## Instructions to follow:
Write out exactly what each line says, starting with the first line below and ending on the one with "Given: Open the Help menu".

Collected data entries
[Start of Attachment]
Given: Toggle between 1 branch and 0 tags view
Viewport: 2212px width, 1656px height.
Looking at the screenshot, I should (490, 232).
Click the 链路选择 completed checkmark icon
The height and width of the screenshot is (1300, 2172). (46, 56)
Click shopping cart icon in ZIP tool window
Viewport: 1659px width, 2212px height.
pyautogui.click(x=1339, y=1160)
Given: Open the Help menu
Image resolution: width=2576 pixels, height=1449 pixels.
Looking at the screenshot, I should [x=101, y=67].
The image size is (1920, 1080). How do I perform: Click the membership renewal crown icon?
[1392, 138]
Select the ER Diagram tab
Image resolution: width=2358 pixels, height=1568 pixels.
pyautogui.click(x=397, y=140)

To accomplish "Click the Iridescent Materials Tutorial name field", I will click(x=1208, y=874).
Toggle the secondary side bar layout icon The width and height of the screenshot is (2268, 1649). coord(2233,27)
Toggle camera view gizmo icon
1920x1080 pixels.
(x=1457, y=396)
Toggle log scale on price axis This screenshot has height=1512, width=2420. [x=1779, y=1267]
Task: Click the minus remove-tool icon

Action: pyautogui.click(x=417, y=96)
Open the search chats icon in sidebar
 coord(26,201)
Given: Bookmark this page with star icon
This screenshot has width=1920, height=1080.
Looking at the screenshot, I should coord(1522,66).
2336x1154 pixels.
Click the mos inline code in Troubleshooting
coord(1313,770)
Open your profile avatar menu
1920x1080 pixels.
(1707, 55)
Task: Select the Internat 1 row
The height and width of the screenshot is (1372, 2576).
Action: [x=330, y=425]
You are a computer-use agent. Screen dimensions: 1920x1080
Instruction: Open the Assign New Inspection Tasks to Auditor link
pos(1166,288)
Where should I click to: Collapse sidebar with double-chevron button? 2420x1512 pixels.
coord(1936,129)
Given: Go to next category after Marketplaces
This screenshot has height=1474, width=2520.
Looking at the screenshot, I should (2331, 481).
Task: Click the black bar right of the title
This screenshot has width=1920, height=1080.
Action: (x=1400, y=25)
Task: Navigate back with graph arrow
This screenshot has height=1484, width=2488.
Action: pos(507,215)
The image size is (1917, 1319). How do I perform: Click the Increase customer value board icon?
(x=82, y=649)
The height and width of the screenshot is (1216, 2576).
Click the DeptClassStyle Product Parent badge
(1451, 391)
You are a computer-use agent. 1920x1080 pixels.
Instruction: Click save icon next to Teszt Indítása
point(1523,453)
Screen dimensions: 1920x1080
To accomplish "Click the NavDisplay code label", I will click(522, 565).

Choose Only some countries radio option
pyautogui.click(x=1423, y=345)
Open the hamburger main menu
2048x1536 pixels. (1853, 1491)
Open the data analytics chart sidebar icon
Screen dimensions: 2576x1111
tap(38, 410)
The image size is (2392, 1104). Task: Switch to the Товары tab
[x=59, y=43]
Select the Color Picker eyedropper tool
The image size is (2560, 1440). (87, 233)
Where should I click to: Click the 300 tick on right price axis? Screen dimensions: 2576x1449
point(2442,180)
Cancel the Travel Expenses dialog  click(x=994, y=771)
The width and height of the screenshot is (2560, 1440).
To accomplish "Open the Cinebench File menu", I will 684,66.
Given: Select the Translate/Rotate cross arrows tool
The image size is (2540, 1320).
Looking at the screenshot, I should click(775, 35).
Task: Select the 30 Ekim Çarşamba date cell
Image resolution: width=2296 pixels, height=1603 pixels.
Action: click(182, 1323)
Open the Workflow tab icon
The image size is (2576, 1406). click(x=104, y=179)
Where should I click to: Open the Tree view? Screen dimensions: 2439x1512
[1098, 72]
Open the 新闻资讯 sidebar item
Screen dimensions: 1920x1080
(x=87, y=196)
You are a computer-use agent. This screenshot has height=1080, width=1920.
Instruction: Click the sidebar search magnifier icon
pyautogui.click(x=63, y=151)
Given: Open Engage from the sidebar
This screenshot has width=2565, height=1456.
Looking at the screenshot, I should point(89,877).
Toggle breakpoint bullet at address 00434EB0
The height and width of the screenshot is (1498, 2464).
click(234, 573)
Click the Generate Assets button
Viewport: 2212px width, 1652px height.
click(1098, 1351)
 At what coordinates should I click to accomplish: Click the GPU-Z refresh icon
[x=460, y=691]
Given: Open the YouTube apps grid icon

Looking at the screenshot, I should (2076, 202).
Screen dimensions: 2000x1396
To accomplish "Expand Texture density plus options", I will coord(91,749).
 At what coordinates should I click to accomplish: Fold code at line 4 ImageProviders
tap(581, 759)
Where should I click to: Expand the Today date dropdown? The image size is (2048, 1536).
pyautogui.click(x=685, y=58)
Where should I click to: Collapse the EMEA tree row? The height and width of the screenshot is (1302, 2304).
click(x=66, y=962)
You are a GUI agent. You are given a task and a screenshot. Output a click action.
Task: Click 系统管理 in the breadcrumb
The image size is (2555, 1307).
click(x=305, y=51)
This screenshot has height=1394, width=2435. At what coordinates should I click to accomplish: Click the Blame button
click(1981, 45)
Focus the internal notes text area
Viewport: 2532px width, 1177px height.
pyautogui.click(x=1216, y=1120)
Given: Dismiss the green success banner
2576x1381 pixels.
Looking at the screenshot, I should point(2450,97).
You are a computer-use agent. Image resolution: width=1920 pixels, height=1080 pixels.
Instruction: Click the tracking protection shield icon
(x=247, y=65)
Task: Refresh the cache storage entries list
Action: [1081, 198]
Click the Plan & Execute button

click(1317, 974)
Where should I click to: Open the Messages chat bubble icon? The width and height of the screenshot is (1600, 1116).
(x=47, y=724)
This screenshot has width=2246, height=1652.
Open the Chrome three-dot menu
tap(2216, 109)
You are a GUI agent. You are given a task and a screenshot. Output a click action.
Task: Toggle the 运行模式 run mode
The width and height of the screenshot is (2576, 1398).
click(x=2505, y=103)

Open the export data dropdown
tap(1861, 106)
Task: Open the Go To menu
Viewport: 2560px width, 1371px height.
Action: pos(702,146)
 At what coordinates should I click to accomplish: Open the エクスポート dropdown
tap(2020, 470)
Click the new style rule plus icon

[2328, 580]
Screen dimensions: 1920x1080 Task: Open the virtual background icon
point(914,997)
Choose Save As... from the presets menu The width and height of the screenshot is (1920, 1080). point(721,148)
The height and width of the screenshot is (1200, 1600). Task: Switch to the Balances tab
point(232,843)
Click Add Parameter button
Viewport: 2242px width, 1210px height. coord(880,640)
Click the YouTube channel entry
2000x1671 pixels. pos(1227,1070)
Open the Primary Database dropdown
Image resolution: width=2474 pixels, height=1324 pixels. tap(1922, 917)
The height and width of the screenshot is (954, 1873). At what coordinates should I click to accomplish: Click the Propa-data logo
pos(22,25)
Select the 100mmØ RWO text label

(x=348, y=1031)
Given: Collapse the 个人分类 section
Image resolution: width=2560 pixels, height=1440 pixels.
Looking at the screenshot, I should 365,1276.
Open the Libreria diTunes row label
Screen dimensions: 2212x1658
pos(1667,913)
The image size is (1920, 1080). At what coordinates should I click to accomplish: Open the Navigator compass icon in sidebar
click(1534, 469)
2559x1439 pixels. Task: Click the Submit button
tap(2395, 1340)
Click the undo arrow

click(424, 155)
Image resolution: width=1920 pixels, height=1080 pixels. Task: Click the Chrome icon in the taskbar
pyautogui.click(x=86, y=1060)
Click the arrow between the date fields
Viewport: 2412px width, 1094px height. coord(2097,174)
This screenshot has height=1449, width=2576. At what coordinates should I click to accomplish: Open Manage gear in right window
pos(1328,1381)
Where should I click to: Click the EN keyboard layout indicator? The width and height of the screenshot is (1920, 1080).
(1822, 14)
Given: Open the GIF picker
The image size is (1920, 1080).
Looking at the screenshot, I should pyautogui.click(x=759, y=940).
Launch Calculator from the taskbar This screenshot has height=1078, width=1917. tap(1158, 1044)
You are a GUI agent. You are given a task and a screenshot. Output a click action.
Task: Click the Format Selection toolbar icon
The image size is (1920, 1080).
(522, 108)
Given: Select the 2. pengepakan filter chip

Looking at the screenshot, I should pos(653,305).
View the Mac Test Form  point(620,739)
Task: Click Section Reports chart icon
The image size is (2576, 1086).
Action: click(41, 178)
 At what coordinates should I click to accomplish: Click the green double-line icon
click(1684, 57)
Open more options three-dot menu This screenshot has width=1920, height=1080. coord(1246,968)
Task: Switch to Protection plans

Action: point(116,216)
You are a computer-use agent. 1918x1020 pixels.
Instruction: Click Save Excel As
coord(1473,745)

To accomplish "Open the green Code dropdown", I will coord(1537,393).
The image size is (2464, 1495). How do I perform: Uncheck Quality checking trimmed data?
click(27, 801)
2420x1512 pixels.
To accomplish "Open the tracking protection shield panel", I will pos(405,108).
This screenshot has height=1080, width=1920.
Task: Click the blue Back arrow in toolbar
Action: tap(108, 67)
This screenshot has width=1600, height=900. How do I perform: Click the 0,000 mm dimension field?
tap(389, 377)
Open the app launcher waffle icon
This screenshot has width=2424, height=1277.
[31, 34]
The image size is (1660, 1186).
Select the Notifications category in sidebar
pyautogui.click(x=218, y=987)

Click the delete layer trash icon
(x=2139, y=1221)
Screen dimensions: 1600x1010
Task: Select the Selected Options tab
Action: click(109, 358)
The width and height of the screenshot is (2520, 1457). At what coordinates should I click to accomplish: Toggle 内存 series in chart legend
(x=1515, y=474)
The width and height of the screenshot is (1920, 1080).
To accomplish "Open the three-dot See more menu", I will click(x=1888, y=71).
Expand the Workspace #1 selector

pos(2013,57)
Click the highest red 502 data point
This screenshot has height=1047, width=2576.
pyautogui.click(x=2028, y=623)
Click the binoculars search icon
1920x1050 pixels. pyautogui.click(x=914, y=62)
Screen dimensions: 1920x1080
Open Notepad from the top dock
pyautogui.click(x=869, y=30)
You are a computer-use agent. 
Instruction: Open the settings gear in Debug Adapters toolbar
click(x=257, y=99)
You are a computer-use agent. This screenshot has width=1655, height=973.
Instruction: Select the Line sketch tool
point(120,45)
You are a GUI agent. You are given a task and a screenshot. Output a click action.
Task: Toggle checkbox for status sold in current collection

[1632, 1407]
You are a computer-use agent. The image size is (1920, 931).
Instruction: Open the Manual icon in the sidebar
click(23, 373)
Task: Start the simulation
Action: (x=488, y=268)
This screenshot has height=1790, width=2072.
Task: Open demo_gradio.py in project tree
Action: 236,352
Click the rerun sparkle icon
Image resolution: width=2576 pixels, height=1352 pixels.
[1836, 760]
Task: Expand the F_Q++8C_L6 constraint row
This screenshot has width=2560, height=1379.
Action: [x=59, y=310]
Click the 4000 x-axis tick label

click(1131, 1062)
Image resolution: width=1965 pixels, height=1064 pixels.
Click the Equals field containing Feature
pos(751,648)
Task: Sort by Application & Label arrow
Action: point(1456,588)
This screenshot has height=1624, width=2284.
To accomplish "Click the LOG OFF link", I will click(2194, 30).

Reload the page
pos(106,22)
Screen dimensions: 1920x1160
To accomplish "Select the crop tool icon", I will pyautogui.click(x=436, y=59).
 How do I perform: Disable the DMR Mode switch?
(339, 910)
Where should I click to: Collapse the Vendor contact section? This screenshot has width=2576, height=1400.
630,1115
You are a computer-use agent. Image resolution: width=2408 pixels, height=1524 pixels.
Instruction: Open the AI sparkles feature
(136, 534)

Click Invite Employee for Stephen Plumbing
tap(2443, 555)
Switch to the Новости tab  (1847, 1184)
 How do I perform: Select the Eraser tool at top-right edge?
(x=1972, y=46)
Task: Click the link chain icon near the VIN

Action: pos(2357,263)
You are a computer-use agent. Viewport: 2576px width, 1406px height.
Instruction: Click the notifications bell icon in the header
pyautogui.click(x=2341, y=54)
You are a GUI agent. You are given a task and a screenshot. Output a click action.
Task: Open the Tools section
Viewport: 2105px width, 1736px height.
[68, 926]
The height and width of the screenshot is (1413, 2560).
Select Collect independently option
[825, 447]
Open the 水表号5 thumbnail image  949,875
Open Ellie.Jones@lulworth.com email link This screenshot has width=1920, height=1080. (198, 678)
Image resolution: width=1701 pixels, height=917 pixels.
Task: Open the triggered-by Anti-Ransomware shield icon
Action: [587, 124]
[End of Attachment]
## Solution:
Given: Toggle between 1 branch and 0 tags view
Viewport: 2212px width, 1656px height.
Looking at the screenshot, I should (490, 232).
Click the 链路选择 completed checkmark icon
The height and width of the screenshot is (1300, 2172). (46, 56)
Click shopping cart icon in ZIP tool window
Viewport: 1659px width, 2212px height.
pyautogui.click(x=1339, y=1160)
Given: Open the Help menu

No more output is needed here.